Being known by and constantly called a name other than my own was at first unnerving, a stifling sense of un-being enhanced by the new and detested muleffa, that cursed, tripping veil. But I have adapted to it and have even come to see the benefits of a non-me name. When kids in the street scream “La-illah-illa-allah, Mohammed ar-rasul allah,” they scream it at Zahara, leaving me free to ponder the tragedy of kids taught to scream a profession of faith as if it were an insult. Zahara (who actually is a more grown-up version of Bol Kate, tempered by the fires of evacuation and relocation) relies on gestures and silly faces to get her point across, whereas Kate only does that when she gets excited (no? She does it all the time, you say? Dang.) Zahara not only visits Mauritanian neighbors and friends, but she actually enjoys it sometimes, whereas Kate would much rather sit in her house with a book. Zahara now strides about town in a flawlessly wrapped muleffa, though Kate still yearns for corduroys and a t-shirt. Yes, Zahara gets the job done and a little psychosis is a small price to pay for it, in my questionably lucid opinion.
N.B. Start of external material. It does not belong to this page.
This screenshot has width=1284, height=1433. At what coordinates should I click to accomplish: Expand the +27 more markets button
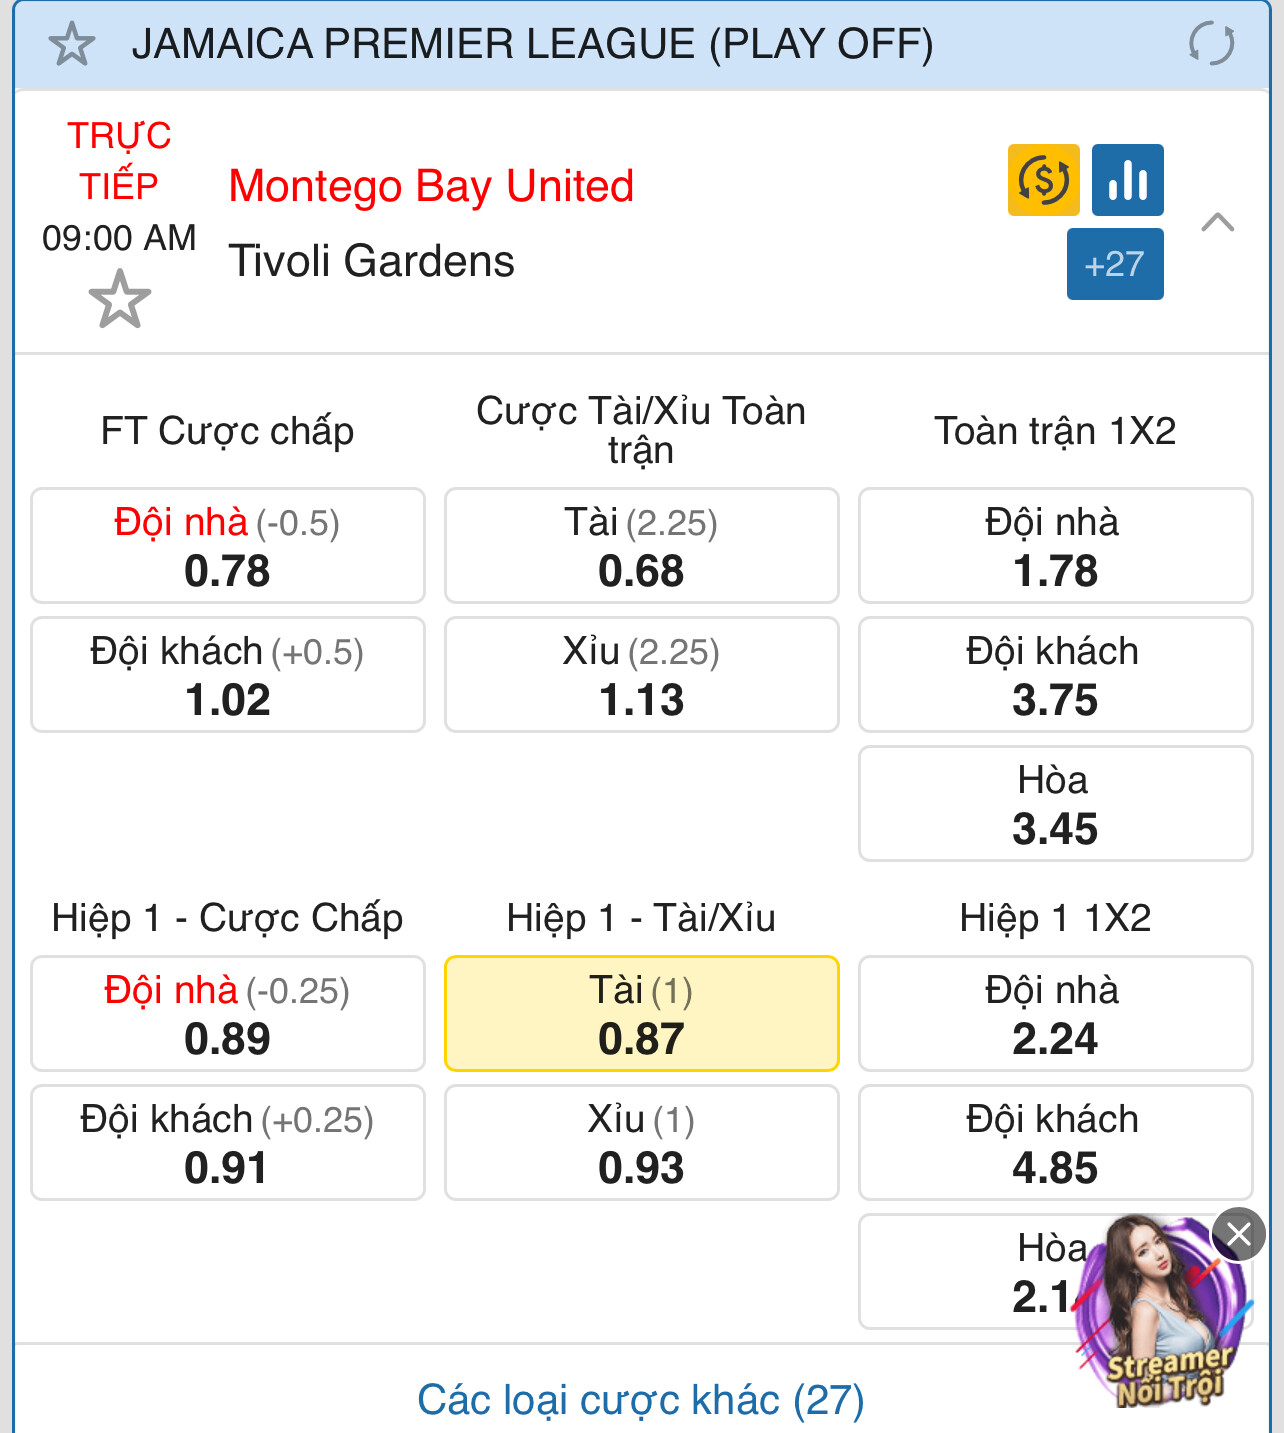pyautogui.click(x=1115, y=264)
However, one cultural difference even Zahara can’t abide is child abuse. I have grown a little desensitized to the constant kid-whacking that goes on in Africa. That’s not to say hearing Achta (remember my 15 year old spark of a host sister?) getting beaten with an electric cord for going out at night without permission wasn’t extremely upsetting. But physical punishment is constant and accepted and I’ve grown a little numb to seeing a kid swatted with a switch. BUT. For the last week or so, Youma has had it out for her little three year old baby girl, Hassina. A kind word for the child has not left her lips for an unexplained week. Youma’s taken to smacking her for every little offense so that she cringes and shrinks at every move Youma makes. Youma has started force feeding her. If Hassina stops eating, she bawls at the little girl that she’s stupid and worthless and she better eat if she knows what’s good for her. I don’t know if this is connected to Moors thinking fat is beautiful, or what. She’s THREE. Yesterday, Hassina came back from playing somewhere with black charcoal dust smeared all over. Youma grabbed her by the arm and jerked her down on the mat. She pushed Hassina’s head down into a basin to wash her face and punched the back of Hassina’s neck with her fist. I lost it. I screamed at her in nonsensical Hassaniya to stop, then fled to my room to put on my muleffa and get the hell out of there. Youma came in saying, “Zahara, pardon, I hope there is peace. Hassina is a stupid, bad little girl.” I tried to make my point that it’s an awful thing when a three year old cringes from her mother, but Youma just smirked at my Hassaniya. In the end she said, “Okay, god willing, I won’t hit her anymore.” I grabbed my keys and stormed out, not knowing where I was going, but needing to get away. I ended up in the dunes behind town, breathing hard and making plans to move out. I don’t want to live with a woman who craps all over her own kids.

In more upbeat news, Greger and I received our stuff from Chad! The Peace Corps Chad drivers went out to all our sites and painstakingly packed, organized, and shipped it all. My host family took all of my CD’s, CD player, clothes, lotions/soaps, hiking boots, running shoes, etc, which is a bummer. But I got everything that was truly important to me like my journal and special saved letters. It was a strangely emotional process to unpack the bags. It was like my life frozen on April 4, or whenever I left Bol for NDJ the last time. Even my calendar was crossed off up until the day I left. Weird. And now I have all of my Chadian Arabic manuals, which will be fun to look through with Hassaniya speakers in Magta. Ah, such simple amusements!

I hope everyone is happy and healthy! Happy new school year to all!